(Text and element pointing rows)
_ _ _ _

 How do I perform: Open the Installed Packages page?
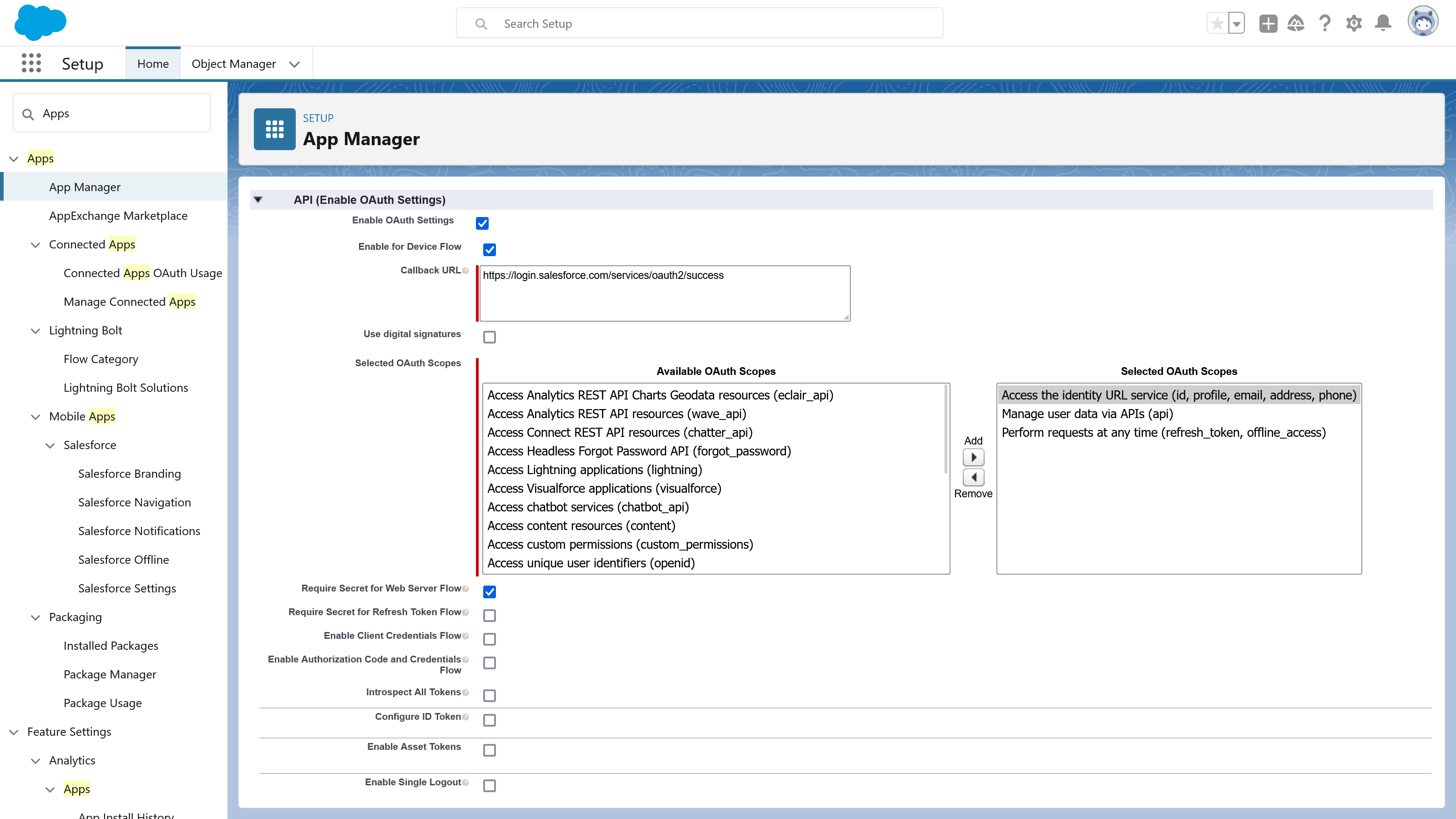click(x=111, y=646)

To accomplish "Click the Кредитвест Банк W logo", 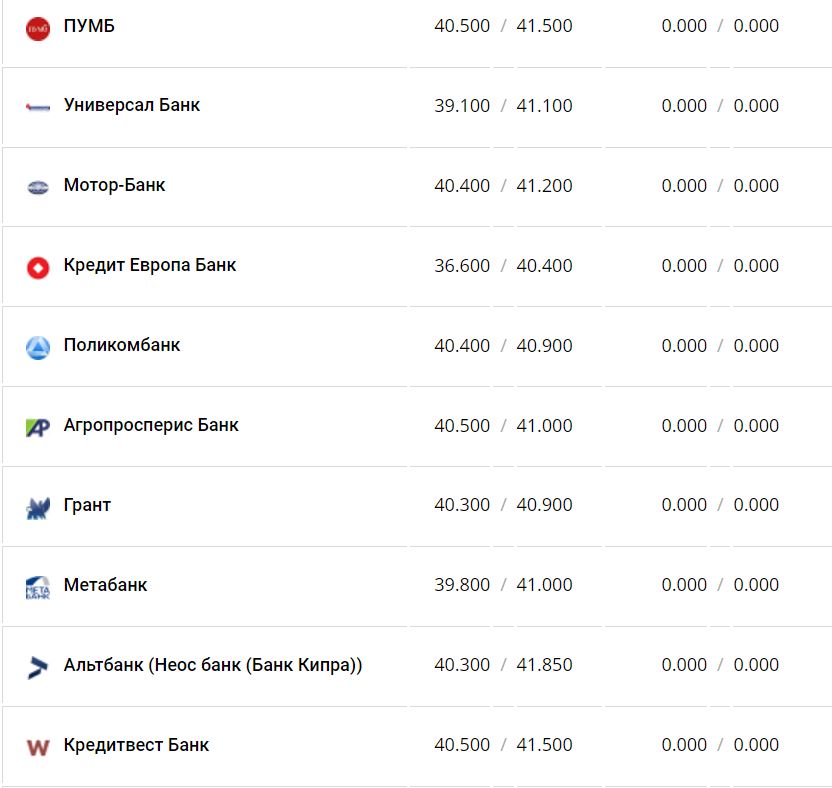I will 38,746.
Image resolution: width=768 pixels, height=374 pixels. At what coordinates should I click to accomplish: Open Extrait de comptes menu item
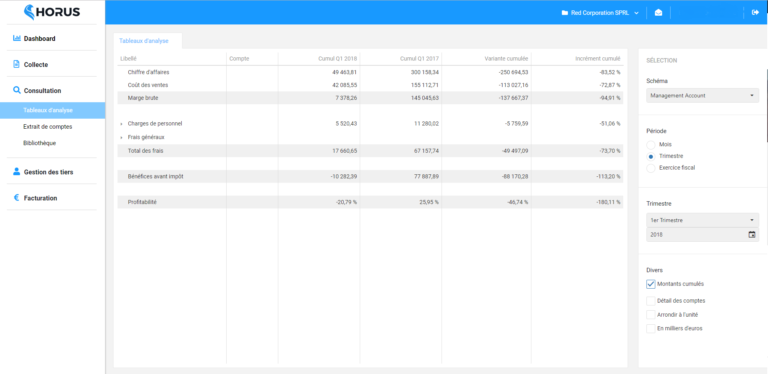[x=48, y=127]
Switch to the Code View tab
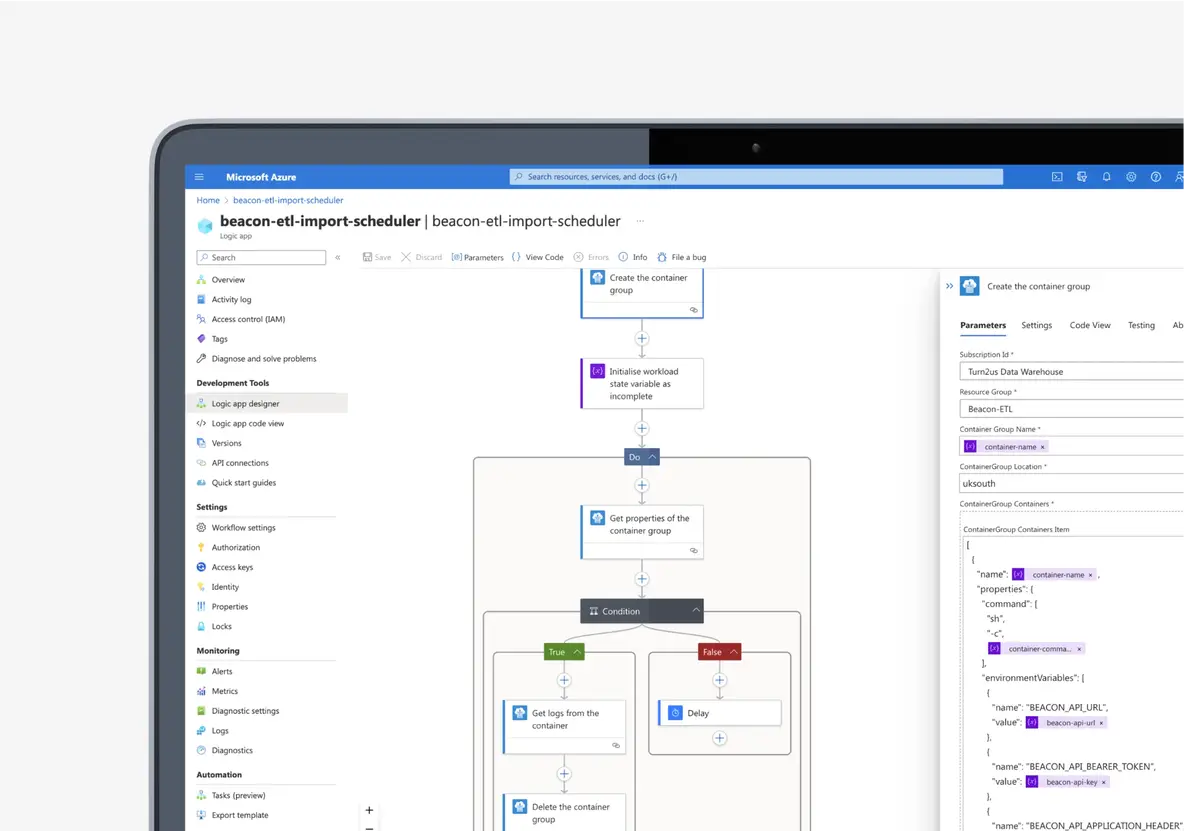This screenshot has width=1184, height=831. click(x=1089, y=325)
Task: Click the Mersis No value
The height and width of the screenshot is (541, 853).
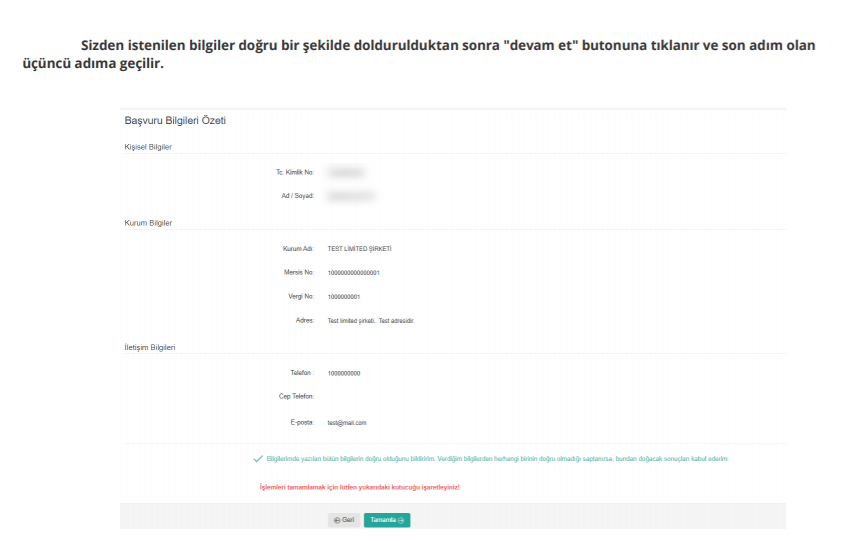Action: click(353, 272)
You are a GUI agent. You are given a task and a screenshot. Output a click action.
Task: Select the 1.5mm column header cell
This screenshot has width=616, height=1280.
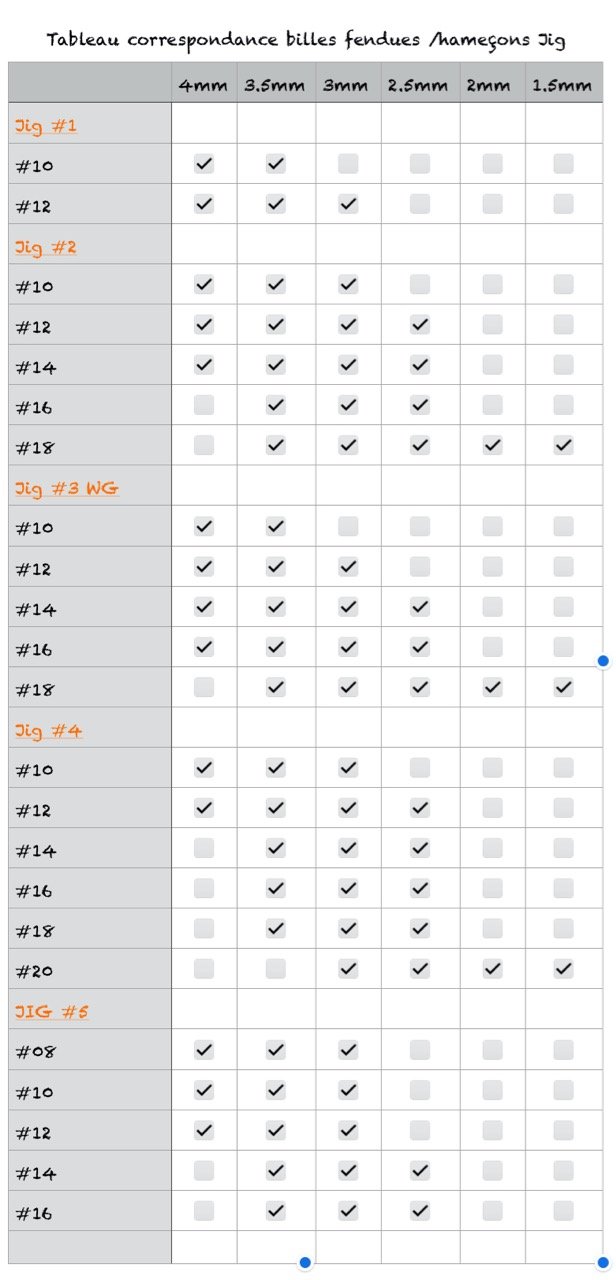tap(563, 85)
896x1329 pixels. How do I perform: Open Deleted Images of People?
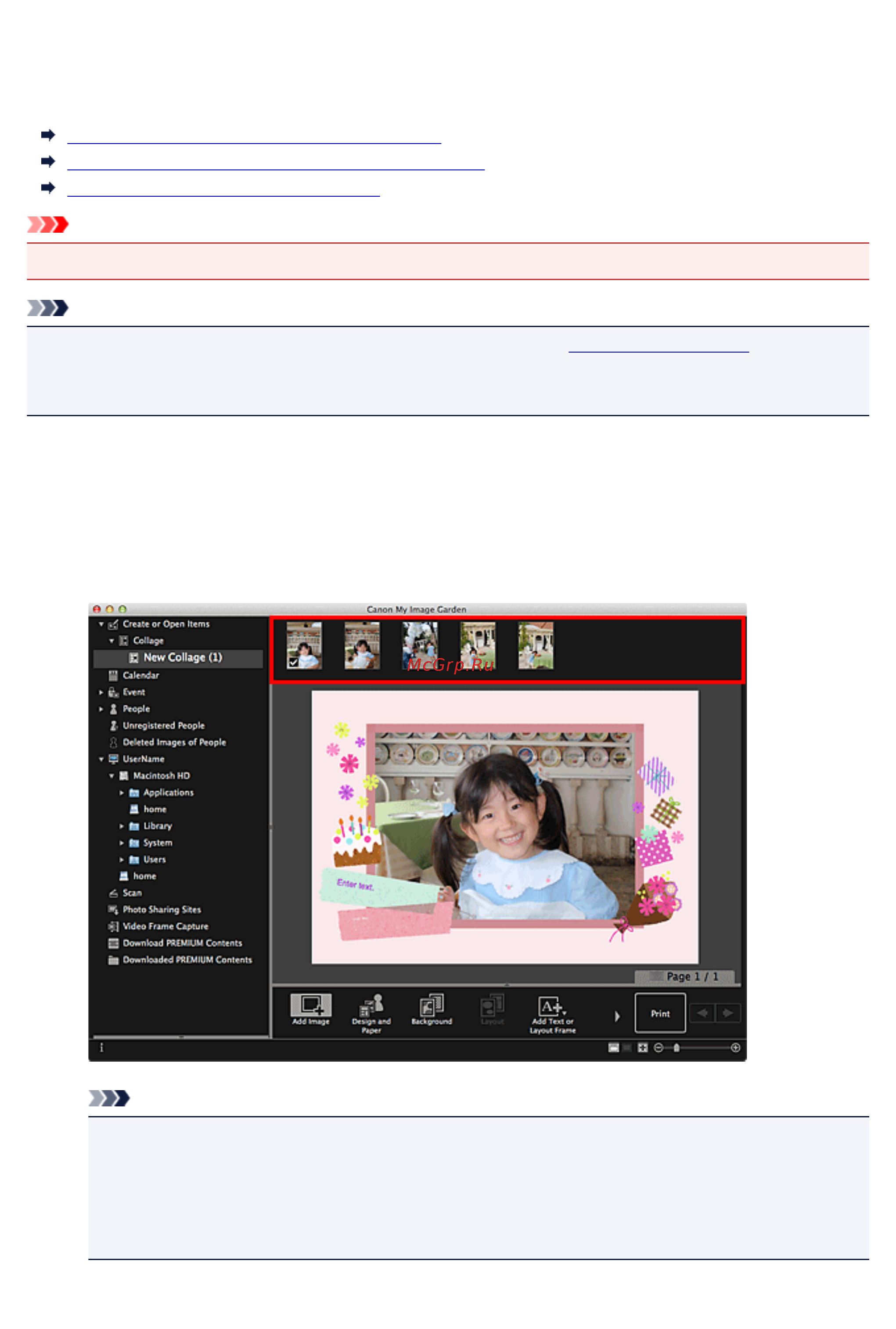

_ _ _ _

What you have to do: Can you rewrite the rows from the line containing "You are a GUI" through the end of the rows, substituting "interface agent" for "GUI agent" and keeping everything else the same? Omit the pictures.

Full response:
You are a interface agent. You are given a task and a screenshot. Output a click action.
Task: Select the 1.5mm column header cell
This screenshot has width=616, height=1280.
tap(563, 85)
896x1329 pixels. How do I perform: Open Deleted Images of People?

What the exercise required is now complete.